Using this new line and new national-level data on living standards, the World Bank projects that global poverty will fall from 12.8 percent of the population (902 million people) in 2012 to 9.6 per cent (702 million people) this year.

Actual poverty data from low income countries comes with a considerable lag. The World Bank released the information on the eve of its annual meeting in Lima, Peru, based on the latest available data.

Jim Yong Kim, the World Bank’s president, said the continued substantial reductions in poverty are thanks to strong growth rates in developing countries in recent years, investment in education, health and social safety nets that help keep people from falling back into poverty.

Kim did, however, caution that with global economic growth slowing and many of the world’s poor living in fragile and conflict-affected states, and considering the depth and breadth of the remaining poverty, the goal of eradicating extreme poverty remains highly ambitious.

“This is the best story in the world today - these projections show us that we are the first generation in human history that can end extreme poverty,” Kim said.

“This new forecast of poverty falling into the single digits should give us new momentum and help us focus even more clearly on the most effective strategies to end extreme poverty. It will be extraordinarily hard, especially in a period of slower global growth, volatile financial markets, conflicts, high youth unemployment, and the growing impact of climate change. But it remains within our grasp, as long as our high aspirations are matched by country-led plans that help the still millions of people living in extreme poverty.”

In April 2013, nine months after Kim became president of the World Bank Group, its Board of Governors endorsed two goals: to end extreme poverty by 2030 and to boost shared prosperity by raising the incomes of the bottom 40 percent globally.

Kim said that further reductions in poverty rates would come from evidence-based approaches including: broad-based growth that generates sufficient income-earning opportunities; investing in people’s development prospects through improving the coverage and quality of education, health, sanitation; protecting the poor and vulnerable against the risk of sudden unemployment, hunger, illness, drought and other calamities.

These measures, Kim said, would also greatly boost shared prosperity, improving the welfare of the least well-off in every country.

“With these strategies in place, the world stands a vastly better chance of ending extreme poverty by 2030 and raising the life prospects of low-income families,” said Kim.

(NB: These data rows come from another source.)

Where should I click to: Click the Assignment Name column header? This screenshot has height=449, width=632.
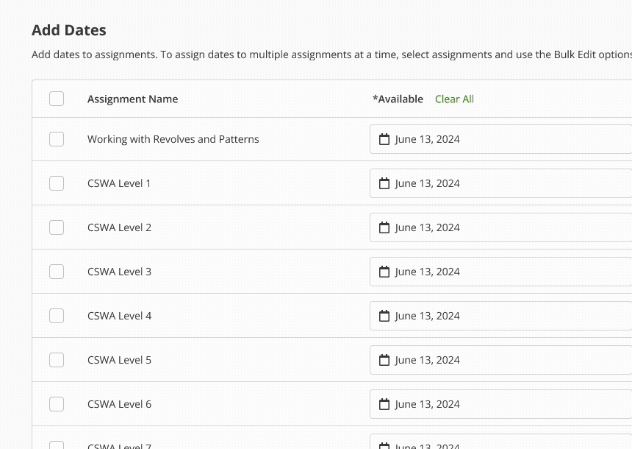[132, 99]
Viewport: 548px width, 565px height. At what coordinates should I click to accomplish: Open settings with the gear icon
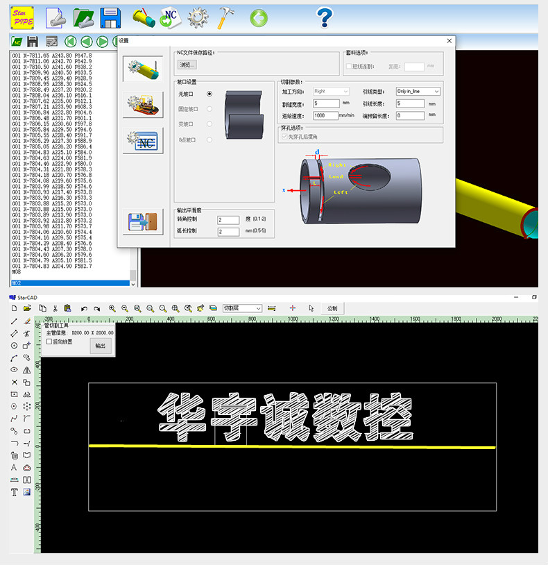pos(198,18)
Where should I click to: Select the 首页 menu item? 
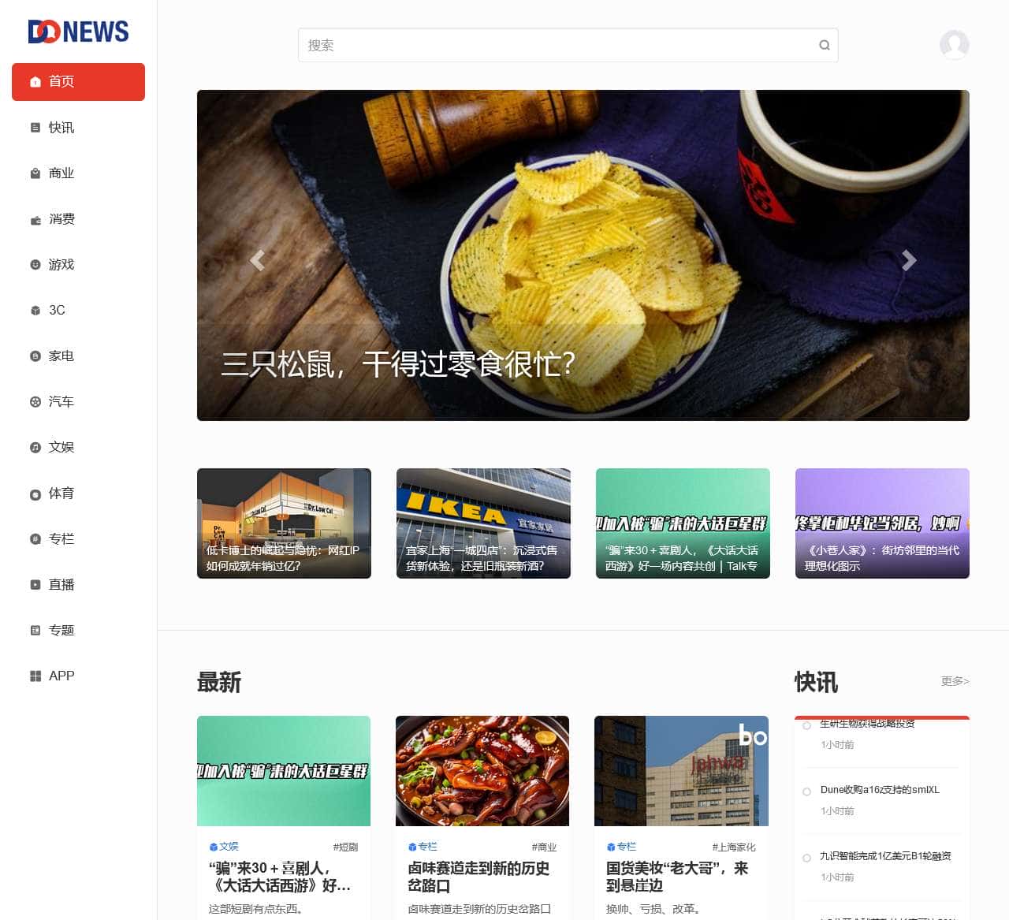pos(78,82)

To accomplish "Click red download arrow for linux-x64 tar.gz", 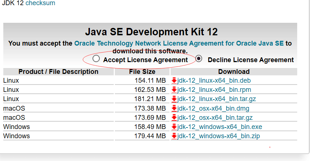I will [x=174, y=99].
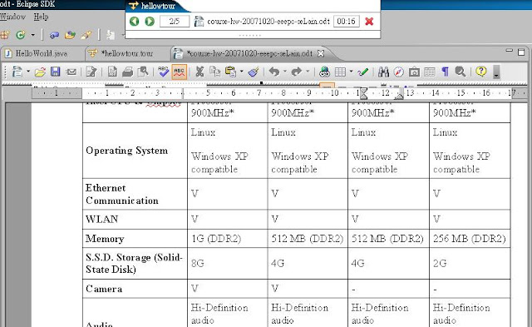This screenshot has height=327, width=532.
Task: Open a file using the folder icon
Action: [x=40, y=72]
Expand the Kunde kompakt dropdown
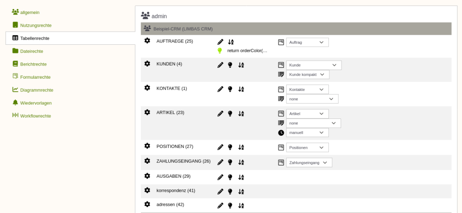This screenshot has height=213, width=462. tap(308, 75)

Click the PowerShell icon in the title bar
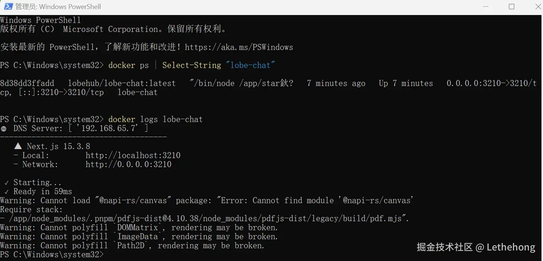tap(8, 6)
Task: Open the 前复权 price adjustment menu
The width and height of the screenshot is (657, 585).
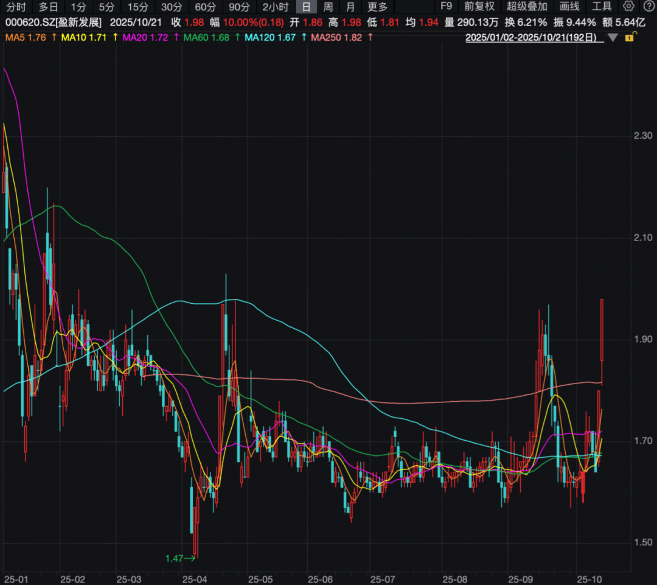Action: [479, 7]
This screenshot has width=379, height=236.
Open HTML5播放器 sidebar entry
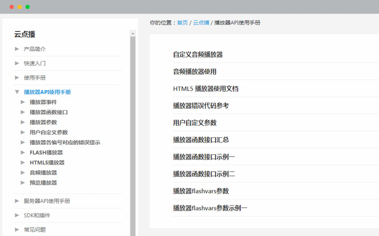47,163
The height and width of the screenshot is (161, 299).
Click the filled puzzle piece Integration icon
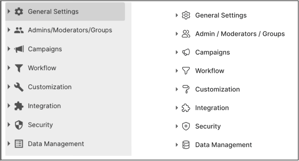(x=19, y=106)
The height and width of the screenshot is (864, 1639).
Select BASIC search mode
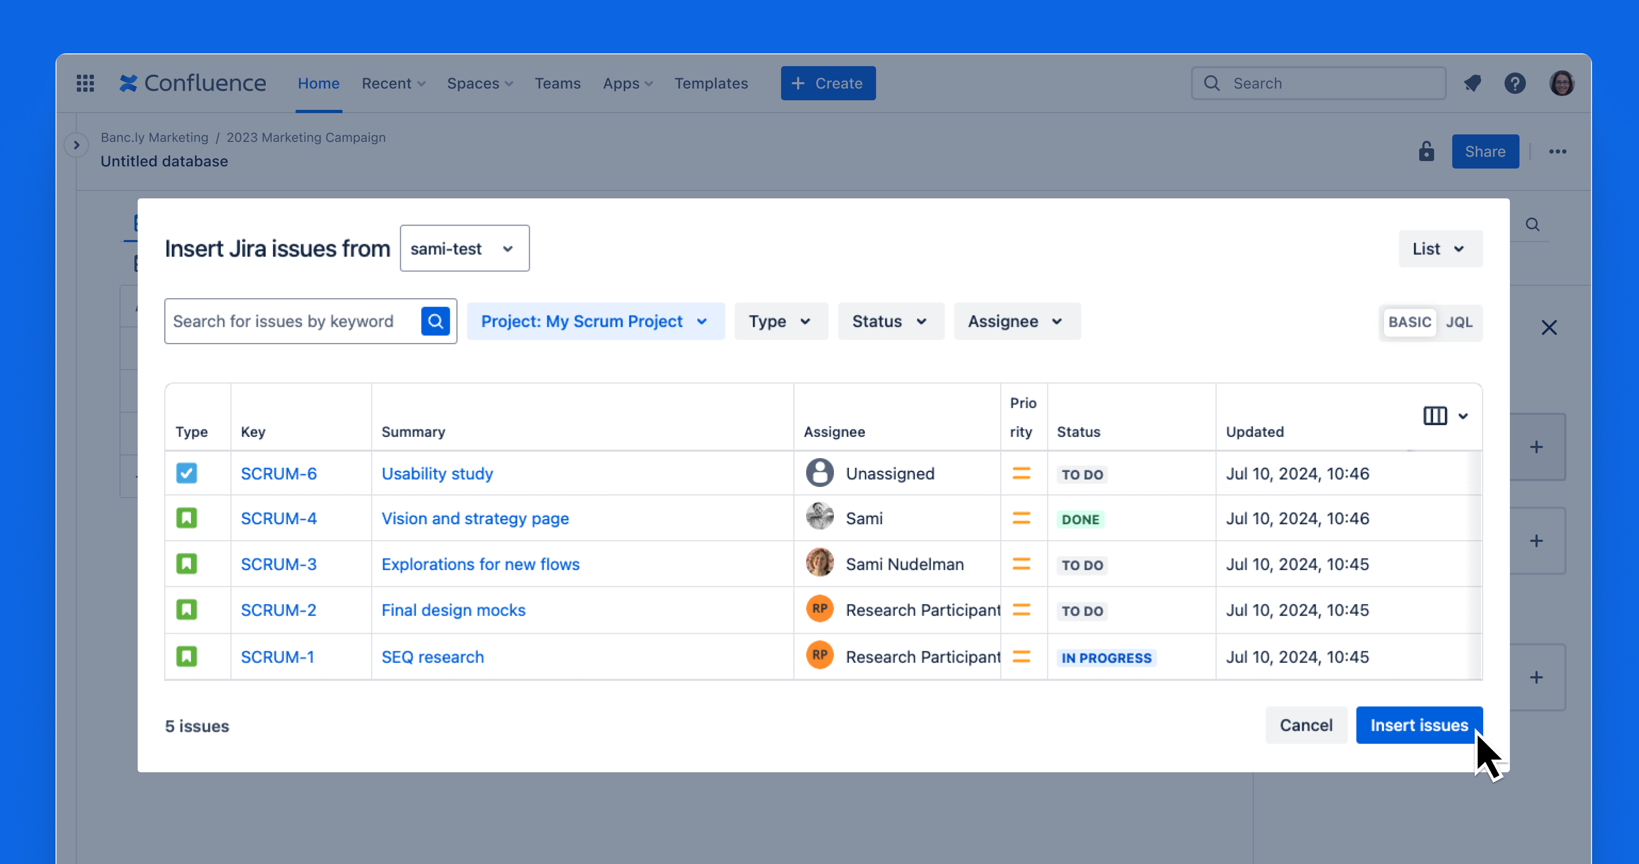click(1409, 322)
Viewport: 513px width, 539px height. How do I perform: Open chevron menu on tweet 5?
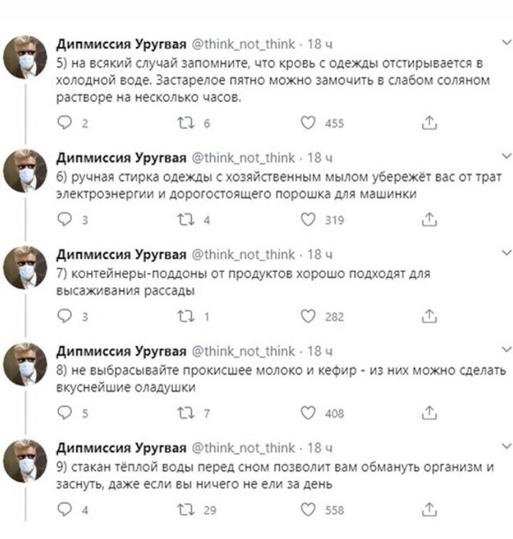(507, 43)
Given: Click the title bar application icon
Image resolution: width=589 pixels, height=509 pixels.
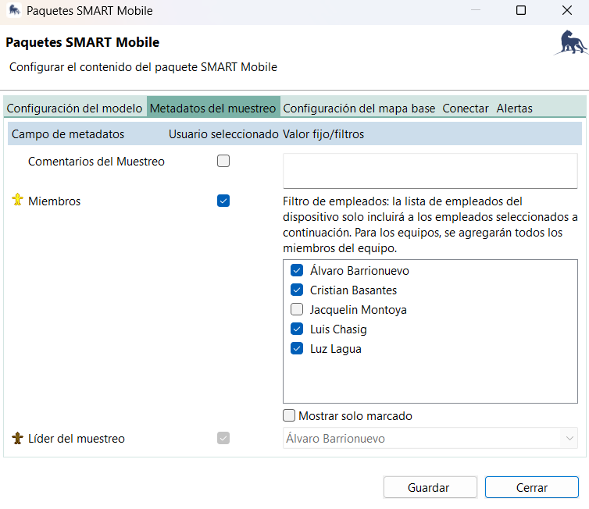Looking at the screenshot, I should coord(14,11).
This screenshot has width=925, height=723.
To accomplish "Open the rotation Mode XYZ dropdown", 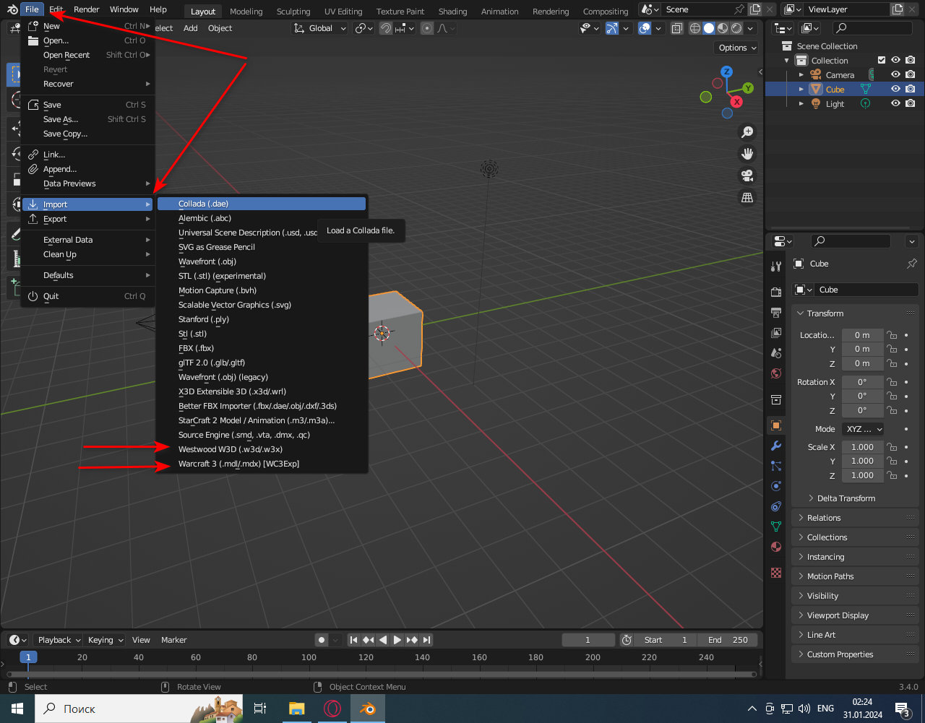I will [863, 429].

Poverty remains concentrated in Sub-Saharan Africa and South Asia

For the last several decades, three regions - East Asia and Pacific, South Asia, and Sub-Saharan Africa - have accounted for some 95 percent of global poverty. Yet the composition of poverty across these three regions has shifted dramatically. 

In 1990 East Asia accounted for half of the world’s poor, and some 15 percent lived in Sub-Saharan Africa. In 2015 these figures are reversed, with Sub-Saharan Africa thought to house half the world’s poor, with some 12 percent living in East Asia.

Poverty is declining in all regions but it is becoming deeper and more entrenched in countries that are either conflict-ridden or overly dependent on exports.

The increasing concentration of poverty in Sub-Saharan Africa is of great concern. While some countries there have seen significant successes in reducing poverty, the region as a whole lags behind the rest of the world in reducing poverty.

Sub-Saharan poverty fell from an estimated 56 percent in 1990 to a projected 35 percent in 2015. Rapid population growth remains a key factor blunting progress in many countries—as this year’s World Bank Global Monitoring Report, to be launched on 8 October, shows.

In its regional forecasts for 2015, the World Bank said that poverty in East Asia and Pacific would fall to 4.1 percent of the population, down from 7.2 per cent in 2012. In Latin America and the Caribbean it will fall to 5.6 percent down from 6.2 in 2012. South Asia would see a fall to 13.5 percent in 2015, compared to 18.8 percent in 2012.

Sub-Saharan Africa comes down to 35.2 percent compared to 42.6 per cent in 2012.

Reliable up-to-date poverty data is not available for the Middle East and North Africa because of conflict and fragility in key countries.